▸ **Your goal**: Every line holding the string "computer" is to be copied from the entries below.

▸ **Records supplied**:
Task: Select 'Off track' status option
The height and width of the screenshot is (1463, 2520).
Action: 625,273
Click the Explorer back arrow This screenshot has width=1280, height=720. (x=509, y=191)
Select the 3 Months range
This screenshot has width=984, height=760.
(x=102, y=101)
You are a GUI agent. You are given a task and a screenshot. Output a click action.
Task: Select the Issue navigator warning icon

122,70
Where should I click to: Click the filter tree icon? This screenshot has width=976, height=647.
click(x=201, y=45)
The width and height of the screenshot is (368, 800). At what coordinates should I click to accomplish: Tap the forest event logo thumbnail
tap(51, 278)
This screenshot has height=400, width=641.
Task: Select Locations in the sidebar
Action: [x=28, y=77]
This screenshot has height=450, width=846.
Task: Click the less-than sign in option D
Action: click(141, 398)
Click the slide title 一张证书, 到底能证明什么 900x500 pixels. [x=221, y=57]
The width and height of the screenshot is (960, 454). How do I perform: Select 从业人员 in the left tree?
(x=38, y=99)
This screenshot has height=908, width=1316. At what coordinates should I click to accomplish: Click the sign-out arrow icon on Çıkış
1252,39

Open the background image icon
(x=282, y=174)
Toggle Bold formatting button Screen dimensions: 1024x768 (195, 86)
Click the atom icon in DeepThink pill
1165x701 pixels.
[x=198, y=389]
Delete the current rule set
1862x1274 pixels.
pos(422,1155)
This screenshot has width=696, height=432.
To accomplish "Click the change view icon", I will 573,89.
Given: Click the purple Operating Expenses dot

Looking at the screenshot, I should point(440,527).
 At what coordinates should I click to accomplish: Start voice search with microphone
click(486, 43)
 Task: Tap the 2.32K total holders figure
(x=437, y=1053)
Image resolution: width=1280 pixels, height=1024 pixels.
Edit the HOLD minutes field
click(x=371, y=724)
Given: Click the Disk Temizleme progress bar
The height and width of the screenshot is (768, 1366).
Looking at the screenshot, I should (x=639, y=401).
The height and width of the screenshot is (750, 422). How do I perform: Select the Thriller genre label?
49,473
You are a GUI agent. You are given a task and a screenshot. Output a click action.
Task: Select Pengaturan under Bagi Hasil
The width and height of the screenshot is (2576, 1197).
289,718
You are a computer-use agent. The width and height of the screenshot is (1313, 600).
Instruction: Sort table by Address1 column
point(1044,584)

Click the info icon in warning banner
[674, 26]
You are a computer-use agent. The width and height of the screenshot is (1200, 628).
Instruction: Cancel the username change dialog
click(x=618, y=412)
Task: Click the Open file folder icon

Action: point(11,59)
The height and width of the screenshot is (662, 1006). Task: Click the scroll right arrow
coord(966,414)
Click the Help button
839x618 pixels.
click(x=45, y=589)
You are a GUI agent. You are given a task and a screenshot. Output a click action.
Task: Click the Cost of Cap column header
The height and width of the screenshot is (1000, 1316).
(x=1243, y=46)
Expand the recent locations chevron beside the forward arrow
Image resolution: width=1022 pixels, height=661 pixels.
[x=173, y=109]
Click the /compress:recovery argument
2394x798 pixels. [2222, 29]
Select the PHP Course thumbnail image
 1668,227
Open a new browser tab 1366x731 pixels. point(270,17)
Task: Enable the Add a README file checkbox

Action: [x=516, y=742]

▸ **Reply to the exercise**:
You are a computer-use agent. The width and height of the screenshot is (1313, 600).
You are a computer-use agent. The width and height of the screenshot is (1200, 628).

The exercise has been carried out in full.